*** Begin section ***

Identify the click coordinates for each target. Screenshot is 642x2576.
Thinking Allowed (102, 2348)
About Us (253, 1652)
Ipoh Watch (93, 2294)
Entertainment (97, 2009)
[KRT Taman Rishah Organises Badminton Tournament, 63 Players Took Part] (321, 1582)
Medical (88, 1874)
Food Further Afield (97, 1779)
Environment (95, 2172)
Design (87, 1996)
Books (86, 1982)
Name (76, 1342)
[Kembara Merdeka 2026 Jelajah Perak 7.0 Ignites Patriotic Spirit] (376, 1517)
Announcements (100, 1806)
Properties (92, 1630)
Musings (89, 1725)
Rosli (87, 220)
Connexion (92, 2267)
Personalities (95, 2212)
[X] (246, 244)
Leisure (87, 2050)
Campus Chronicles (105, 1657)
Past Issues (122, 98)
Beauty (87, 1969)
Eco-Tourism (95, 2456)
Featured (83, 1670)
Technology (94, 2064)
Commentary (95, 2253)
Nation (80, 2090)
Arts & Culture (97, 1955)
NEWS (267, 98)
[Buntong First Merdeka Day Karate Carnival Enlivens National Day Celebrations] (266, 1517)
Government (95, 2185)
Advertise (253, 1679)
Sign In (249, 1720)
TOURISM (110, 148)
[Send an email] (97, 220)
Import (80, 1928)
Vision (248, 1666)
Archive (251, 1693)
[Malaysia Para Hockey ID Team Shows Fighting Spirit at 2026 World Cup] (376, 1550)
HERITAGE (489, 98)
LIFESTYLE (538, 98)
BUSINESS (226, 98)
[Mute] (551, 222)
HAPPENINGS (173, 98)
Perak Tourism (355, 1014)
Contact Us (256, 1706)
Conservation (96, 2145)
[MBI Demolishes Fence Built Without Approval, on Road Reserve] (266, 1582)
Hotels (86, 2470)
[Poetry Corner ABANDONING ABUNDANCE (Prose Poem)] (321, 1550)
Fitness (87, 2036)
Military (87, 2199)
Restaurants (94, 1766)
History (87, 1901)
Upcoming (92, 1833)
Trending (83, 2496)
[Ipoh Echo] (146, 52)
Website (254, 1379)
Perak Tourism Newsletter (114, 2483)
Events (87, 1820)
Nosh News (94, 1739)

*** End section ***

### Directions
In the listing above, find the line with "[X] (246, 244)" and the line with "Fitness (87, 2036)", then reproduce both and every line between them exactly.

### Exercise response
[X] (246, 244)
Leisure (87, 2050)
Campus Chronicles (105, 1657)
Past Issues (122, 98)
Beauty (87, 1969)
Eco-Tourism (95, 2456)
Featured (83, 1670)
Technology (94, 2064)
Commentary (95, 2253)
Nation (80, 2090)
Arts & Culture (97, 1955)
NEWS (267, 98)
[Buntong First Merdeka Day Karate Carnival Enlivens National Day Celebrations] (266, 1517)
Government (95, 2185)
Advertise (253, 1679)
Sign In (249, 1720)
TOURISM (110, 148)
[Send an email] (97, 220)
Import (80, 1928)
Vision (248, 1666)
Archive (251, 1693)
[Malaysia Para Hockey ID Team Shows Fighting Spirit at 2026 World Cup] (376, 1550)
HERITAGE (489, 98)
LIFESTYLE (538, 98)
BUSINESS (226, 98)
[Mute] (551, 222)
HAPPENINGS (173, 98)
Perak Tourism (355, 1014)
Contact Us (256, 1706)
Conservation (96, 2145)
[MBI Demolishes Fence Built Without Approval, on Road Reserve] (266, 1582)
Hotels (86, 2470)
[Poetry Corner ABANDONING ABUNDANCE (Prose Poem)] (321, 1550)
Fitness (87, 2036)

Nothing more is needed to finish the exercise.